**EXERCISE PROMPT**
Every record should be written out again in full, with no character altered.

**EXTRACTED INFORMATION**
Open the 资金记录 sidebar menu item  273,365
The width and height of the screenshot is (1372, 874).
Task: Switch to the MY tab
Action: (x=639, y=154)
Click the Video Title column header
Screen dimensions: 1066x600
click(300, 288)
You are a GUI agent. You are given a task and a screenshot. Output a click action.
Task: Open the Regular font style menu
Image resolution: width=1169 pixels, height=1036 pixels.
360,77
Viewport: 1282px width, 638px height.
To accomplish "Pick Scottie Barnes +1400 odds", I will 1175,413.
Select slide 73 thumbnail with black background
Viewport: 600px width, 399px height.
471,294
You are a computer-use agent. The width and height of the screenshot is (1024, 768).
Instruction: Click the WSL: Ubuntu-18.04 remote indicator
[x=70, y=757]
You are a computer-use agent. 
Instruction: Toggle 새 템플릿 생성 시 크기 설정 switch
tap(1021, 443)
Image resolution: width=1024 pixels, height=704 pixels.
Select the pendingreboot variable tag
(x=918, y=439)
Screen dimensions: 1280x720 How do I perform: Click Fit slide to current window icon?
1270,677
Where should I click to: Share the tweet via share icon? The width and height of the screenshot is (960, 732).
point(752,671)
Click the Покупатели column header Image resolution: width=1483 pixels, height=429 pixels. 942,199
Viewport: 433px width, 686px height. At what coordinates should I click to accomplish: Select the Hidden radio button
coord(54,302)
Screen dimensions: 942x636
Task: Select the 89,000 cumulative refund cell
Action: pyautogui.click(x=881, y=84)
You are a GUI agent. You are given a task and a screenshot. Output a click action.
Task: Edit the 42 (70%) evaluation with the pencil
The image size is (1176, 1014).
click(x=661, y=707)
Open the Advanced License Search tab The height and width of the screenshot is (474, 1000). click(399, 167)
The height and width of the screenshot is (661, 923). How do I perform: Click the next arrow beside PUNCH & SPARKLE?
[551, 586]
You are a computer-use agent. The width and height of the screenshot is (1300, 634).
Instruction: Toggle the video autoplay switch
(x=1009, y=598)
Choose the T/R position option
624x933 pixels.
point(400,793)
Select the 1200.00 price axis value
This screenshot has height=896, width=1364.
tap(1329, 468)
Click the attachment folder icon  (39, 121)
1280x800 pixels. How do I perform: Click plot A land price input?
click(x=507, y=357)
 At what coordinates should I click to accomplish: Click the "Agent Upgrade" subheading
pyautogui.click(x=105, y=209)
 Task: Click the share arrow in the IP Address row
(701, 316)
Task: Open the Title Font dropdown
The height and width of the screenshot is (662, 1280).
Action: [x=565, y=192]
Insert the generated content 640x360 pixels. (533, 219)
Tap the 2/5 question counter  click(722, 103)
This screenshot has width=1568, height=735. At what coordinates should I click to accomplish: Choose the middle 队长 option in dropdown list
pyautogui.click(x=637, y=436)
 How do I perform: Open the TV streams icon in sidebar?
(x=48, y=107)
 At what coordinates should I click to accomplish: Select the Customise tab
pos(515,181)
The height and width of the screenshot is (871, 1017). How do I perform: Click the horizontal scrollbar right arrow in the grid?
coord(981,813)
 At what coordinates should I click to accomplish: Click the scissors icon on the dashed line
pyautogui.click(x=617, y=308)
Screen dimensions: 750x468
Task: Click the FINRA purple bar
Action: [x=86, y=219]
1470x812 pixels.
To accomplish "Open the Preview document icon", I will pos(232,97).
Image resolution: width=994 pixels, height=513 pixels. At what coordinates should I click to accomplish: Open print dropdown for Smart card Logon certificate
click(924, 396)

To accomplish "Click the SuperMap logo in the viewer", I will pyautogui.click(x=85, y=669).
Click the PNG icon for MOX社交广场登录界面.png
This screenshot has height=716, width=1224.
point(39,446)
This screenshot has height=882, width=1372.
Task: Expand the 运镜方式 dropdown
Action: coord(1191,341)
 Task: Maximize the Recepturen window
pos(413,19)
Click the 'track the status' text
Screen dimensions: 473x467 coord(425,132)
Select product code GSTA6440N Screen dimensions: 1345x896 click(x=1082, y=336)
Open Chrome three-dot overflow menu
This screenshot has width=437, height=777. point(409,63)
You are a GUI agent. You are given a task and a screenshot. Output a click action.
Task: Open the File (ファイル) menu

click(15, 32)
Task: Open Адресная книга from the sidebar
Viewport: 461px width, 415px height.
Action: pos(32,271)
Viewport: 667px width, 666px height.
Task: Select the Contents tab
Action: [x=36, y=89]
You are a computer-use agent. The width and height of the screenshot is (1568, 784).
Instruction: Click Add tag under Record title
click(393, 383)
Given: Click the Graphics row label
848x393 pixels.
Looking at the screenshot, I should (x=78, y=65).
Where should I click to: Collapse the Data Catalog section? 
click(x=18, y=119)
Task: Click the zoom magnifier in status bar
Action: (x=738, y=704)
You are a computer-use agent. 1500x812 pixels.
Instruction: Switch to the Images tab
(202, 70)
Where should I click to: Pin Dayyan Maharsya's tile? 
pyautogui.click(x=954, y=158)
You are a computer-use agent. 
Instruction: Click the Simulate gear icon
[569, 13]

**RESPONSE TO THE TASK**
Open the 资金记录 sidebar menu item  273,365
The width and height of the screenshot is (1372, 874).
Task: Switch to the MY tab
Action: (x=639, y=154)
Click the Video Title column header
Screen dimensions: 1066x600
click(300, 288)
You are a GUI agent. You are given a task and a screenshot. Output a click action.
Task: Open the Regular font style menu
Image resolution: width=1169 pixels, height=1036 pixels.
360,77
Viewport: 1282px width, 638px height.
To accomplish "Pick Scottie Barnes +1400 odds", I will 1175,413.
Select slide 73 thumbnail with black background
Viewport: 600px width, 399px height.
471,294
You are a computer-use agent. The width and height of the screenshot is (1024, 768).
Instruction: Click the WSL: Ubuntu-18.04 remote indicator
[x=70, y=757]
You are a computer-use agent. 
Instruction: Toggle 새 템플릿 생성 시 크기 설정 switch
tap(1021, 443)
Image resolution: width=1024 pixels, height=704 pixels.
Select the pendingreboot variable tag
(x=918, y=439)
Screen dimensions: 1280x720 How do I perform: Click Fit slide to current window icon?
1270,677
Where should I click to: Share the tweet via share icon? The width and height of the screenshot is (960, 732).
point(752,671)
Click the Покупатели column header Image resolution: width=1483 pixels, height=429 pixels. 942,199
Viewport: 433px width, 686px height. At what coordinates should I click to accomplish: Select the Hidden radio button
coord(54,302)
Screen dimensions: 942x636
Task: Select the 89,000 cumulative refund cell
Action: pyautogui.click(x=881, y=84)
You are a GUI agent. You are given a task and a screenshot. Output a click action.
Task: Edit the 42 (70%) evaluation with the pencil
The image size is (1176, 1014).
click(x=661, y=707)
Open the Advanced License Search tab The height and width of the screenshot is (474, 1000). click(399, 167)
The height and width of the screenshot is (661, 923). How do I perform: Click the next arrow beside PUNCH & SPARKLE?
[551, 586]
You are a computer-use agent. The width and height of the screenshot is (1300, 634).
Instruction: Toggle the video autoplay switch
(x=1009, y=598)
Choose the T/R position option
624x933 pixels.
point(400,793)
Select the 1200.00 price axis value
This screenshot has height=896, width=1364.
tap(1329, 468)
Click the attachment folder icon  (39, 121)
1280x800 pixels. How do I perform: Click plot A land price input?
click(x=507, y=357)
 At what coordinates should I click to accomplish: Click the "Agent Upgrade" subheading
pyautogui.click(x=105, y=209)
 Task: Click the share arrow in the IP Address row
(701, 316)
Task: Open the Title Font dropdown
The height and width of the screenshot is (662, 1280).
Action: [x=565, y=192]
Insert the generated content 640x360 pixels. (533, 219)
Tap the 2/5 question counter  click(722, 103)
This screenshot has width=1568, height=735. At what coordinates should I click to accomplish: Choose the middle 队长 option in dropdown list
pyautogui.click(x=637, y=436)
 How do I perform: Open the TV streams icon in sidebar?
(x=48, y=107)
 At what coordinates should I click to accomplish: Select the Customise tab
pos(515,181)
The height and width of the screenshot is (871, 1017). How do I perform: Click the horizontal scrollbar right arrow in the grid?
coord(981,813)
 At what coordinates should I click to accomplish: Click the scissors icon on the dashed line
pyautogui.click(x=617, y=308)
Screen dimensions: 750x468
Task: Click the FINRA purple bar
Action: [x=86, y=219]
1470x812 pixels.
To accomplish "Open the Preview document icon", I will pos(232,97).
Image resolution: width=994 pixels, height=513 pixels. At what coordinates should I click to accomplish: Open print dropdown for Smart card Logon certificate
click(924, 396)

To accomplish "Click the SuperMap logo in the viewer", I will pyautogui.click(x=85, y=669).
Click the PNG icon for MOX社交广场登录界面.png
This screenshot has height=716, width=1224.
point(39,446)
This screenshot has height=882, width=1372.
Task: Expand the 运镜方式 dropdown
Action: coord(1191,341)
 Task: Maximize the Recepturen window
pos(413,19)
Click the 'track the status' text
Screen dimensions: 473x467 coord(425,132)
Select product code GSTA6440N Screen dimensions: 1345x896 click(x=1082, y=336)
Open Chrome three-dot overflow menu
This screenshot has width=437, height=777. point(409,63)
You are a GUI agent. You are given a task and a screenshot. Output a click action.
Task: Open the File (ファイル) menu

click(15, 32)
Task: Open Адресная книга from the sidebar
Viewport: 461px width, 415px height.
Action: pos(32,271)
Viewport: 667px width, 666px height.
Task: Select the Contents tab
Action: [x=36, y=89]
You are a computer-use agent. The width and height of the screenshot is (1568, 784).
Instruction: Click Add tag under Record title
click(393, 383)
Given: Click the Graphics row label
848x393 pixels.
Looking at the screenshot, I should (x=78, y=65).
Where should I click to: Collapse the Data Catalog section? 
click(x=18, y=119)
Task: Click the zoom magnifier in status bar
Action: (x=738, y=704)
You are a computer-use agent. 1500x812 pixels.
Instruction: Switch to the Images tab
(202, 70)
Where should I click to: Pin Dayyan Maharsya's tile? 
pyautogui.click(x=954, y=158)
You are a computer-use agent. 
Instruction: Click the Simulate gear icon
[569, 13]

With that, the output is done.